Visually Evoked Visual-Auditory Changes Associated with Auditory Performance in Children with Cochlear Implants

Activation of the auditory cortex by visual stimuli has been reported in deaf children. In cochlear implant (CI) patients, a residual, more intense cortical activation in the frontotemporal areas in response to photo stimuli was found to be positively associated with poor auditory performance. Our study aimed to investigate the mechanism by which visual processing in CI users activates the auditory-associated cortex during the period after cochlear implantation as well as its relation to CI outcomes. Twenty prelingually deaf children with CI were recruited. Ten children were good CI performers (GCP) and ten were poor (PCP). Ten age- and sex- matched normal-hearing children were recruited as controls, and visual evoked potentials (VEPs) were recorded. The characteristics of the right frontotemporal N1 component were analyzed. In the prelingually deaf children, higher N1 amplitude was observed compared to normal controls.
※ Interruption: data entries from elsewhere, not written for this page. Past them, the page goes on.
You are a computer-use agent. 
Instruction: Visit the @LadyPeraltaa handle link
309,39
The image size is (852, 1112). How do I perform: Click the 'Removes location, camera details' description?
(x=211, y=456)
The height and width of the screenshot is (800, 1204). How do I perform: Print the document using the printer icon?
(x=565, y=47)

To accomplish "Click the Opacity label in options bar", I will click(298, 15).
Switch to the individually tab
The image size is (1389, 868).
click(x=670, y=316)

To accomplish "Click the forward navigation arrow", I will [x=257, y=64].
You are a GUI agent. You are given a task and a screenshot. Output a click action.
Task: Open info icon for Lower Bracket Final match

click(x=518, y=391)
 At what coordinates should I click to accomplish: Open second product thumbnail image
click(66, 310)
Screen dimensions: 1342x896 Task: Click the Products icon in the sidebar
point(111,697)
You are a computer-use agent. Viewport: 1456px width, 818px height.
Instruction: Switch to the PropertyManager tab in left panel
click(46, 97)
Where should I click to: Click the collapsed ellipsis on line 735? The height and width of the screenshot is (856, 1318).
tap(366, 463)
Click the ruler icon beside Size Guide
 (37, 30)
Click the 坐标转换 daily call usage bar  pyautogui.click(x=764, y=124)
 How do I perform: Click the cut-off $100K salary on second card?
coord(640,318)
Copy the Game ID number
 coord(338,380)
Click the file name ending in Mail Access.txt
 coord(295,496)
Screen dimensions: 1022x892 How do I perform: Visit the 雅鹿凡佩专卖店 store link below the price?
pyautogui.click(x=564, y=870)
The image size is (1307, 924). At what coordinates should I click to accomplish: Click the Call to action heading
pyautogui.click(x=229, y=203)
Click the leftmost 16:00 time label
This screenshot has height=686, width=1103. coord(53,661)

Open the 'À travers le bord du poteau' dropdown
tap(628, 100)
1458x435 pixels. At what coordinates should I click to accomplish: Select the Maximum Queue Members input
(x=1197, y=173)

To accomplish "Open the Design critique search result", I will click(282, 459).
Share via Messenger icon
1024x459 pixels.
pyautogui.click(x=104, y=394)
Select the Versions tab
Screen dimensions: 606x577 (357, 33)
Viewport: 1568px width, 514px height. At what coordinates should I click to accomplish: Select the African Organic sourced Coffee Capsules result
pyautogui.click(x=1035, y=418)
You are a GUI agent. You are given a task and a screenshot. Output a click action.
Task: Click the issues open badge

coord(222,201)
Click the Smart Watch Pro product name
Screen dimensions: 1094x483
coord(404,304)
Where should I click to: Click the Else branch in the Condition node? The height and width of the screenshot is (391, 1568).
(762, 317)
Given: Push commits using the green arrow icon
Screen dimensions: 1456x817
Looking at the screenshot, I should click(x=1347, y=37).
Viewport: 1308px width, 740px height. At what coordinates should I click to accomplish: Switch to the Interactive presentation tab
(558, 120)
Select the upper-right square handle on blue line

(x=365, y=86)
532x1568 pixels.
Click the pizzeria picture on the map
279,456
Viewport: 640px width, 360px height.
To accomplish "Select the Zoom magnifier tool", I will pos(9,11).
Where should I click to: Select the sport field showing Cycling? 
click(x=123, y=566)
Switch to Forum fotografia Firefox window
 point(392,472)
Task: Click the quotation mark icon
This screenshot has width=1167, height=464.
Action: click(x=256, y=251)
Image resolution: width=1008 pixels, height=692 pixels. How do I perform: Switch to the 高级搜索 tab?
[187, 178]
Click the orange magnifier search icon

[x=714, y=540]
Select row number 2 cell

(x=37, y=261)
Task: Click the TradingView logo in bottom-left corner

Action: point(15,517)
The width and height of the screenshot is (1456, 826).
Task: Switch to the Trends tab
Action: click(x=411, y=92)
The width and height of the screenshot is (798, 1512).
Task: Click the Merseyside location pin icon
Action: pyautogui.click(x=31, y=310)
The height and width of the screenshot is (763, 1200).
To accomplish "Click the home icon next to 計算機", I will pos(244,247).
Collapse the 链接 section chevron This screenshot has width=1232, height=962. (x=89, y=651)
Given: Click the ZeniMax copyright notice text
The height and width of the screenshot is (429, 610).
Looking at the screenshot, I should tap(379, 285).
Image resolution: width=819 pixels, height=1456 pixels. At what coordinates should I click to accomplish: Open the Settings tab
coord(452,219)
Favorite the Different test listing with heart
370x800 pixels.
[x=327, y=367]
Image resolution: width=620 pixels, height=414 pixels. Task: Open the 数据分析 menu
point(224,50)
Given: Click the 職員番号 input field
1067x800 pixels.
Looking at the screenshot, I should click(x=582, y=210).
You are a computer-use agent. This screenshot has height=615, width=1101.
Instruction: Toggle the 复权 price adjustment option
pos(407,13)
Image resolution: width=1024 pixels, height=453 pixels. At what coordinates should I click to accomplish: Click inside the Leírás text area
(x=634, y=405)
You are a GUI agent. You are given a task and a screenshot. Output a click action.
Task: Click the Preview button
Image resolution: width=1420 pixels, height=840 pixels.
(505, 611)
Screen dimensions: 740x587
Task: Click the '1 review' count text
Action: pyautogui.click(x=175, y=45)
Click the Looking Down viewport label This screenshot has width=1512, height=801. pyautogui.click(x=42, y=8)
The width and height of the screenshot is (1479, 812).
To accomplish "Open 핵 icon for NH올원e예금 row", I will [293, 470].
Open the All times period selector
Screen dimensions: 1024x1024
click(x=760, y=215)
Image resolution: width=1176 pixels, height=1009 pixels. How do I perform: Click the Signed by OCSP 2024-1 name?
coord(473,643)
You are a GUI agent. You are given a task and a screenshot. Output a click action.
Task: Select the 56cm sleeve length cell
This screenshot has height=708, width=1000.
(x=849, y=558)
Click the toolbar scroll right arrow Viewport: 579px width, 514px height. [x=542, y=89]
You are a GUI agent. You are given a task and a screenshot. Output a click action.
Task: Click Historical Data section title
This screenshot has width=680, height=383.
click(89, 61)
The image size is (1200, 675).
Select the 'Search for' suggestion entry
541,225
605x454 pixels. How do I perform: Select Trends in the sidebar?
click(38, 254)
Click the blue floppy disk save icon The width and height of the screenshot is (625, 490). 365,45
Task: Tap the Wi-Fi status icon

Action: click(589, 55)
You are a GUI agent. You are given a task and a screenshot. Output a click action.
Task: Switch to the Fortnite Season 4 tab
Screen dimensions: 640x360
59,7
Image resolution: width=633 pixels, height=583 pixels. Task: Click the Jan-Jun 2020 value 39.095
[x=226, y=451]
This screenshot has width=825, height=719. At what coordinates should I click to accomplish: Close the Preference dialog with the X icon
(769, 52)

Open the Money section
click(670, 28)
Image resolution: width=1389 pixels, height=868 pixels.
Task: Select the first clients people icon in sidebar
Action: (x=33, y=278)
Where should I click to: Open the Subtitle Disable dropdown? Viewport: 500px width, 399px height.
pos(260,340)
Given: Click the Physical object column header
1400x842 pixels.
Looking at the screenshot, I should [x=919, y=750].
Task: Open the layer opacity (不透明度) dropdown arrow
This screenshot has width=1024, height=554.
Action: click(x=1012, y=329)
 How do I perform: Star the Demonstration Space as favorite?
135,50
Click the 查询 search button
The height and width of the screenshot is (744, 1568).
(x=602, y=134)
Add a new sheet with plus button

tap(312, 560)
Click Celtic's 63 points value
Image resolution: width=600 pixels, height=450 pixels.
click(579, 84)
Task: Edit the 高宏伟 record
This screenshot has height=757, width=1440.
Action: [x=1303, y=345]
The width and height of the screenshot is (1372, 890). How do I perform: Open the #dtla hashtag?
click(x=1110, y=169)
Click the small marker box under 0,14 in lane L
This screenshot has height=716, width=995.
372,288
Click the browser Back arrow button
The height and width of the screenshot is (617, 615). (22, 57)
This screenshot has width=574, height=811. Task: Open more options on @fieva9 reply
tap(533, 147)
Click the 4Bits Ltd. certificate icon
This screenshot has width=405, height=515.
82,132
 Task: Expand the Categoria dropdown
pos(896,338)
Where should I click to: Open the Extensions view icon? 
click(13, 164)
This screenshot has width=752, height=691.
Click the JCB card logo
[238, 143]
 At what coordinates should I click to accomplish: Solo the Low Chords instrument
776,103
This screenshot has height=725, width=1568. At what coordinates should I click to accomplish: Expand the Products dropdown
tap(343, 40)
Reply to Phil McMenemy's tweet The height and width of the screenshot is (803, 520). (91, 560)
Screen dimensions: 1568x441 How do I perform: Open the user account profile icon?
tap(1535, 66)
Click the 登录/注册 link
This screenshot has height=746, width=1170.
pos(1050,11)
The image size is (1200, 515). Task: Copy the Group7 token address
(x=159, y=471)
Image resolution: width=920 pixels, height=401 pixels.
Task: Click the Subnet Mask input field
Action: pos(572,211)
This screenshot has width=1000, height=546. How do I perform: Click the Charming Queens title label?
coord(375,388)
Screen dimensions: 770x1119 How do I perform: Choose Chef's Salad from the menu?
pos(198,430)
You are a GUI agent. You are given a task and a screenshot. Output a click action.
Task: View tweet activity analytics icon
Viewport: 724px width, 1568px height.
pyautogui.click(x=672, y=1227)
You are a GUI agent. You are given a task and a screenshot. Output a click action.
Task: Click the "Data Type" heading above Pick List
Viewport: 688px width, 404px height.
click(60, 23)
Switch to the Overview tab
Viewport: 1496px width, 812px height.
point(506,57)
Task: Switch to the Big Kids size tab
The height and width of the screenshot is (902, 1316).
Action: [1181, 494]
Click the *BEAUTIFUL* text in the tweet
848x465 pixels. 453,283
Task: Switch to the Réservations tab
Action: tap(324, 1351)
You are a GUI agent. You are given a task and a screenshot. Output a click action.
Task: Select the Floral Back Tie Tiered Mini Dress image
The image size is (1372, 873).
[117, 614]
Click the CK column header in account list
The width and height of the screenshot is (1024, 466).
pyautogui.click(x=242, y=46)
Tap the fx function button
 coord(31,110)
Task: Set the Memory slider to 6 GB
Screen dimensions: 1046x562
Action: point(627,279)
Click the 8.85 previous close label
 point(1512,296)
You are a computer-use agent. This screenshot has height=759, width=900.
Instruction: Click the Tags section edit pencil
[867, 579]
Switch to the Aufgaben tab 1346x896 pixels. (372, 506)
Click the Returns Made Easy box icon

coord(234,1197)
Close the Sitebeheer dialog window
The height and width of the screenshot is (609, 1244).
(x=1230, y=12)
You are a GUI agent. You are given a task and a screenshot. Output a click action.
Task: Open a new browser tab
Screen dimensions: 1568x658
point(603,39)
While the GCP group showed significant decreases in N1 amplitude, and source analysis showed the most significant decrease in brain activity was observed in the primary visual cortex (PVC), with a downward trend in the primary auditory cortex (PAC) activity, but these did not occur in the PCP group. Meanwhile, higher PVC activation (comparing to controls) before CI use (0M) and a significant decrease in source energy after CI use were found to be related to good CI outcomes. In the GCP group, source energy decreased in the visual-auditory cortex with CI use. However, no significant cerebral hemispheric dominance was found. We supposed that intra- or cross-modal reorganization and higher PVC activation in prelingually deaf children may reflect a stronger potential ability of cortical plasticity. Brain activity evolution appears to be related to CI auditory outcomes.